By the Numbers


There’s no denying the importance of numbers. They pervade our lives whether we notice them or not. They’re in the prices at the grocery store, the length of our shirt sleeves, and the sizes of the crowds we walk through every day. They’re in the news story about the invention that will decrease a problem by X percent and the weather forecast that dictates how many layers we’ll wear today. There’s no escaping those digits.

Counting Numbers

Numbers form a common language that lets us understand each other. When someone says, “After exiting the library, take a left at the 4th intersection,” we know exactly where to make that left, even if neither of us knows the name of that street. If we’re told, “That will cost $5.10,” we know exactly how much money we owe. Imagine living in a society where we didn’t have numbers. How would we know what time to arrive at a meeting? How would we know how long to wait for an appointment? How could we build the complex structures that house us, protect us from the elements, and come with all the technology that keeps us living comfortably?

Ordering Numbers

Numbers also give us order. Imagine trying to furnish a house by the memory of how big a room felt, instead of having measurements of the dimensions of the room. Or think of how hard it would be to track the orders a store received, and how to determine when to restock. Would it even be possible to run a company without knowing how many employees you could afford to hire? Without numbers, we couldn’t know the capacity of a building or figure out ways to keep people moving through that space efficiently. There would be no averages, no minimums, no maximums. There’d be no accurate concept of time. Most of our technology wouldn’t even exist without the humble 0 and 1, whose massive powers now drives entire economies and governments.

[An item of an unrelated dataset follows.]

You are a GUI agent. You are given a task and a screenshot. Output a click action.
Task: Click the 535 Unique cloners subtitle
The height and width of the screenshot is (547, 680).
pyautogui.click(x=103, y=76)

At the same time, though, are numbers beginning to dictate our lives—perhaps a little too much? For instance, I find myself asking, “What’s the temperature in here?” when I really should be asking, “Does it feel cold in here?” In the end, who cares what digits are on the thermostat screen? I’m often skeptical of what’s shown on the screen, anyway. If I’m cold, then I should don my sweater or jacket. If many people in the room are cold, then maybe it’s a good indicator to turn on the heat or look into the building’s insulation. Or what other actions could we take so we all feel warm and comfortable despite our discrepancies in “running hot” or “running cold”? Of course, numbers allow us to measure how much energy we’re using and remind us to be mindful of the resources we put to use. There’s no denying the need for that. But do we live simply to wave our energy bills in the air? To tout how “green” our community is compared to that other community? Or do we live to improve the quality of our lives, one step at a time? Do we focus on the kilowatts of energy we consume each month, or do we focus on finding alternatives to our reliance on electricity?

Dictating Numbers

Or for instance, it’s common to hear businesses touting profits, margins, team sizes, and the amount of complaints they squashed over a given month. We’re trained to think that higher numbers equate to success. But are people happy in their jobs? Do they feel like they are contributors to success and that they have value? Are they given the freedom to contribute to the team and solve problems? Or are they tied up by budgets and hours and mindlessly completing X items on the list?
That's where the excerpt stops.